Five reef islands in Solomon Islands have recently vanished and a further six islands have been severely eroded due to sea-level rise - forcing residents to flee, a new climate change report shows.
Simon Albert from the University of Queensland has published the first scientific evidence, in the journal Environmental Research Letters, that confirms the impact of climate change on Pacific countries.
The report showed that since 1993 the seas around the Solomon Islands rose at almost three times the global average - about 7 to 10mm per year.
New Zealand and Australia should be doing more to help Solomon Islanders, who have had no help from the international community, Dr Albert said.
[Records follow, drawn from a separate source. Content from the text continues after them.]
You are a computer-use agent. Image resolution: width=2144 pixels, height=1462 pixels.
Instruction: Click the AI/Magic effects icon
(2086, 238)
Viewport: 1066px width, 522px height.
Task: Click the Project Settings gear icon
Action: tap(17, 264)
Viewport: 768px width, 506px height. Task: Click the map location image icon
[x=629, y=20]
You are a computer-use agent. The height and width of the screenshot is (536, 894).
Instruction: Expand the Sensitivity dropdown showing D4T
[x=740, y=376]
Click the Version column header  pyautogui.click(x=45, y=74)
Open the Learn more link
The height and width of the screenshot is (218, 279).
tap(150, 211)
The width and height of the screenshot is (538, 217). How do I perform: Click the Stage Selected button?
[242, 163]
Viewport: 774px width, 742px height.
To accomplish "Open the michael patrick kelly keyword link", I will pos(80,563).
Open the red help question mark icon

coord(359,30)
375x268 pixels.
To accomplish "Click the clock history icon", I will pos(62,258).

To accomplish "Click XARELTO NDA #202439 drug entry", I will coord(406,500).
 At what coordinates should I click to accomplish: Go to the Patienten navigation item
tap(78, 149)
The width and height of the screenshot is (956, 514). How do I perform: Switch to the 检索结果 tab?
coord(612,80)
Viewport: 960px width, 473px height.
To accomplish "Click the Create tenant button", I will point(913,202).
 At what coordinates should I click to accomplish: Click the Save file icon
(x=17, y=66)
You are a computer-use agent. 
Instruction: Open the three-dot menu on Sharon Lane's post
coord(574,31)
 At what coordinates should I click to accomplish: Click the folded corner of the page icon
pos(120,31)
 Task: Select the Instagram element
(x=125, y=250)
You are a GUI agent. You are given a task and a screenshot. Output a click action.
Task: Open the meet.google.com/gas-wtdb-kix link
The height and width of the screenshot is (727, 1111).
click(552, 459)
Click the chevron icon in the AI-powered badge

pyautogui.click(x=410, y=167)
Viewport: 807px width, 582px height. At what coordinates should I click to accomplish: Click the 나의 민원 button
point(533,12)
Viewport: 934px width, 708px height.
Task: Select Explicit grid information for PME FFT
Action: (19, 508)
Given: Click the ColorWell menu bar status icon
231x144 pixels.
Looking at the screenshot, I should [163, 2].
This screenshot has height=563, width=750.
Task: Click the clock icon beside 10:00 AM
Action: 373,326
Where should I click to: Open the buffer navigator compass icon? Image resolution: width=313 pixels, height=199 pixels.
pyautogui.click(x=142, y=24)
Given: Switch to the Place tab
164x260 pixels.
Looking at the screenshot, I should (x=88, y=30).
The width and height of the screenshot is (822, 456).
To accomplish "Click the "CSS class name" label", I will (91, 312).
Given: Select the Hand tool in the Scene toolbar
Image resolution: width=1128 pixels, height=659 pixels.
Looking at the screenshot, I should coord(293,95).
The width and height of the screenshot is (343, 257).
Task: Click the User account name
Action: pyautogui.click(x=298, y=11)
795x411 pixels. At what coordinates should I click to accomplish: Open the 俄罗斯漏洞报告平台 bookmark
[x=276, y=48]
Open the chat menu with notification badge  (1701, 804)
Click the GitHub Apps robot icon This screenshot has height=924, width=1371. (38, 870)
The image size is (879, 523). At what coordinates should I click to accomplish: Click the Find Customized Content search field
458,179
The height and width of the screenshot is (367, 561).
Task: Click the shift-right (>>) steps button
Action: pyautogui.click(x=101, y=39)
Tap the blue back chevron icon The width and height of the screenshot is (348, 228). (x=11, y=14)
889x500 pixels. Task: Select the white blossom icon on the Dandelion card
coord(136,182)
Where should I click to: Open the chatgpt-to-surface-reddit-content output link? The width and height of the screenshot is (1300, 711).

"Some of the communities are extremely remote - there is no communication - and they've had fundamentally zero support from the international community.
"And their adapting and relocating just out of their own resources which are pretty limited."
He said Nuatambu Island in the Solomon Islands has lost more than half its habitable area since 2011, with 11 houses washing into the sea.
The islands that have disappeared ranged in size from one to five hectares, Dr Albert said.
"We've got about three times the global average rate of sea-level rise over the last 20 years in the Solomons" - Simon Albert
Green Party co-leader James Shaw said it saddened him that New Zealand has known about the impacts of climate change, but failed to do anything.
"That really increases the responsibility that we have here in New Zealand to make sure that those islands do have the support that they need to adapt to climate change, and to finally get around to doing something about our own greenhouse gas emissions."
Mr Shaw says the government should immediately ratify the Paris climate agreement.
The report also revealed many of those forced to move had been living in the same areas for areas for generations.